Concerned about an uptick in unlicensed or overcrowded residential substance-abuse treatment programs in Los Angeles, a City Council committee Tuesday called for an overview report on such facilities in hopes of determining which ones are providing proper care.
“A lot of (residential treatment homes) go forward and do a good job, however, there are others who do not and have a negative impact on the patients themselves,” said City Councilman Bob Blumenfield, who originally requested the report in April. “I believe we need to revisit this issue and see what we can do.”
Blumenfield’s request, which was approved by the council’s Planning and Land Use Management Committee Tuesday but still needs approval of the full council, asks for the city to gather information on addiction-treatment homes in an effort to determine which ones are properly caring for their clients and which are operating legally.
It also calls for the Building and Safety Department to provide numbers on emergency and service calls to residential treatment centers, and for the fire department to examine whether too many people reside at the facilities. The proposal also asks that the city try to determine if there are operations taking place at the facilities unrelated to patient care.

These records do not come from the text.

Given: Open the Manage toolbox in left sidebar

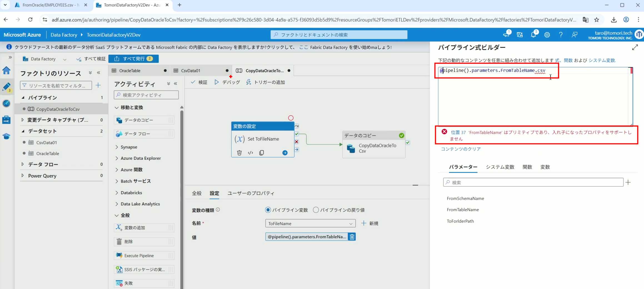Looking at the screenshot, I should 6,120.
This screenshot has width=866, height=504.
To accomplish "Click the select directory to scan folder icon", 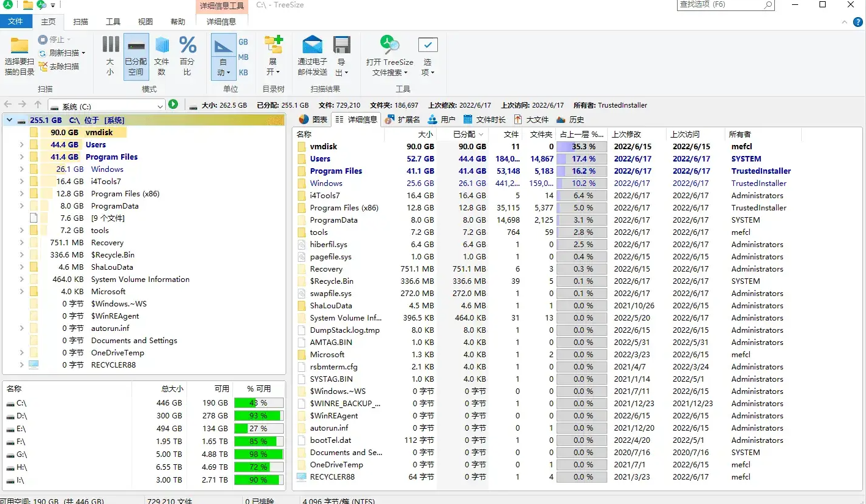I will tap(20, 46).
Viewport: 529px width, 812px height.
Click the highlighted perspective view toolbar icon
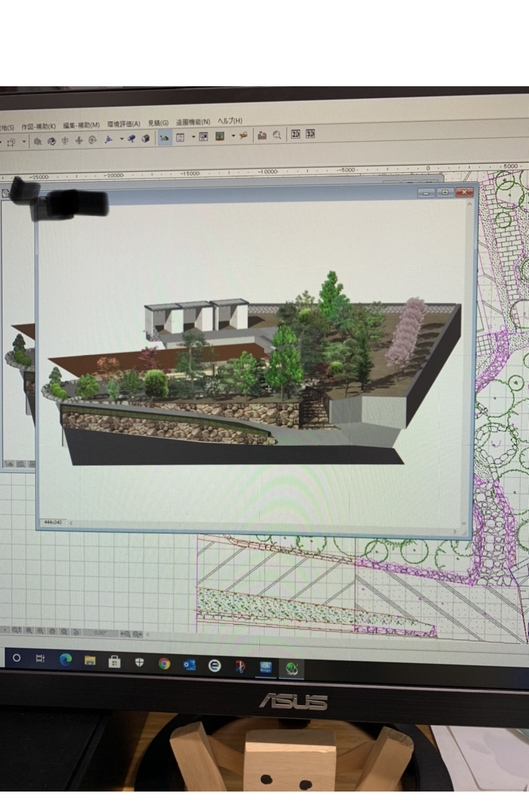[x=165, y=137]
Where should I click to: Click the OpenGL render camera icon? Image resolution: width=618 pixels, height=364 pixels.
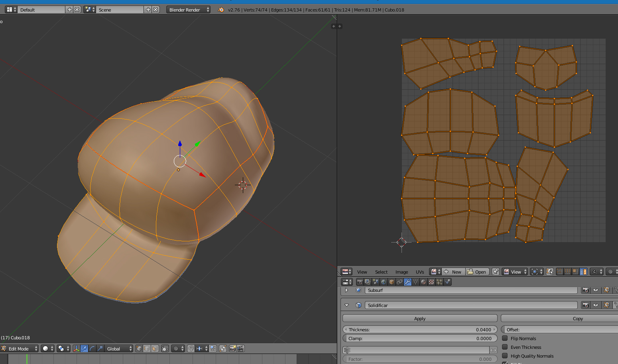coord(232,348)
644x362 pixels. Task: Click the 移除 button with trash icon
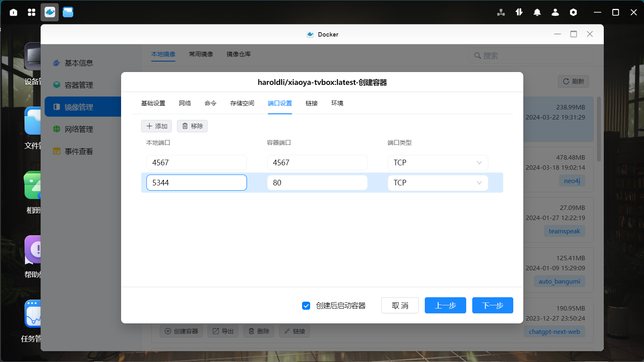pos(192,126)
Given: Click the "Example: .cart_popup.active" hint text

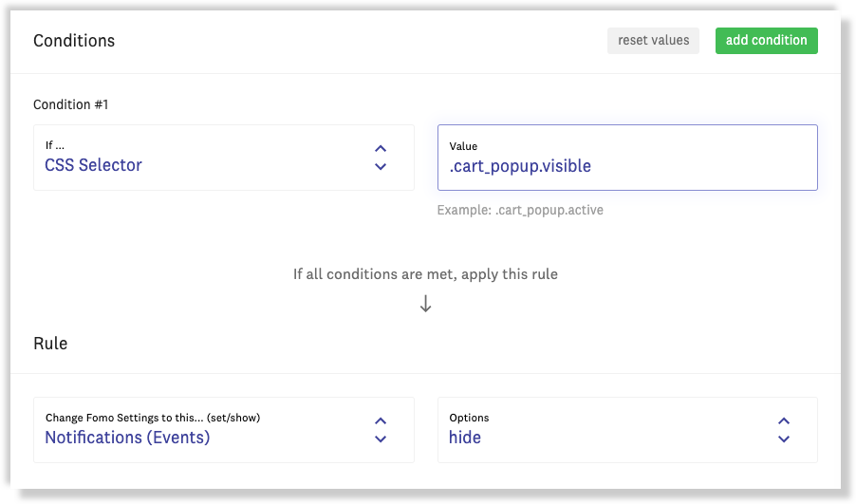Looking at the screenshot, I should pyautogui.click(x=520, y=210).
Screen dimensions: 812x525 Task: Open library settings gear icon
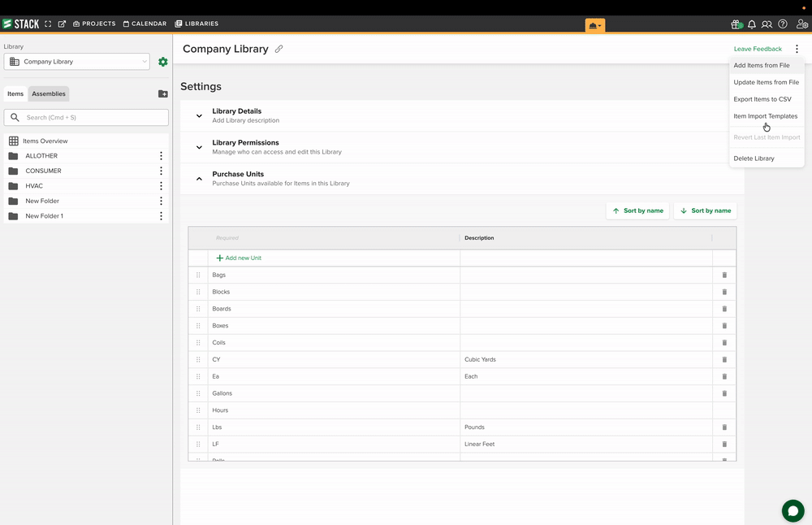pyautogui.click(x=163, y=62)
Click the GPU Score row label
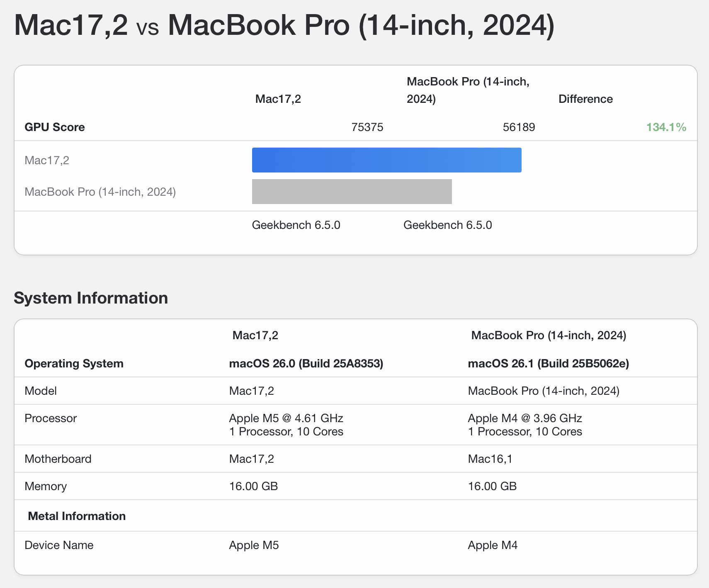The height and width of the screenshot is (588, 709). pos(55,127)
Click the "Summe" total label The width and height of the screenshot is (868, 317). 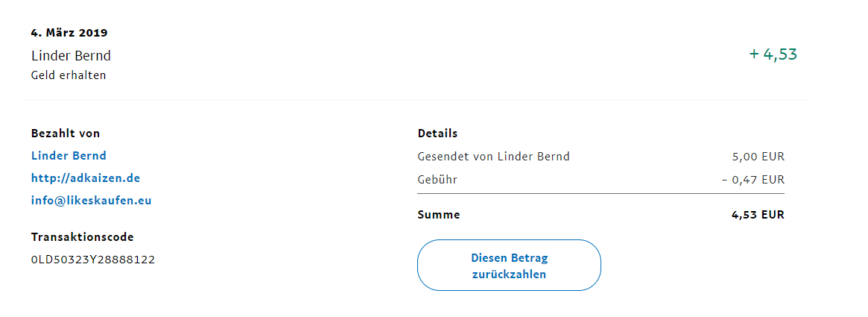pos(439,215)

“Residential neighborhoods in Los Angeles have seen a dramatic growth in two types of drug and alcohol rehabilitation facilities: licensed and unlicensed facilities,” Blumenfield wrote in his original motion requesting the report. “This has resulted in some facilities which are not actually serving the best interests of their clients. This has also caused real issues and problems for some communities where they are located.”
Blumenfield’s motion cited a Department of City Planning report that identified 934 licensed treatment facilities that could, on average, have 20 patients living at each home, raising concerns that some patients may not be receiving proper care. The state occupancy limit for such residential outpatient facilities is six people.
The request also seeks to identify which homes are staffed 24 hours.
Blumenfield said he would like the report back within 90 days of its approval by the city council.
In response to comments from some speakers at the meeting, Blumenfield said the report is not part of an effort to ban such treatment facilities in the city.
“It is nothing of the sort. This is an effort to get information,” Blumenfield said, adding that state and federal laws prohibit the city from an outright ban on certain homes. “There’s not an ordinance being proposed. This is just asking for recommendations.”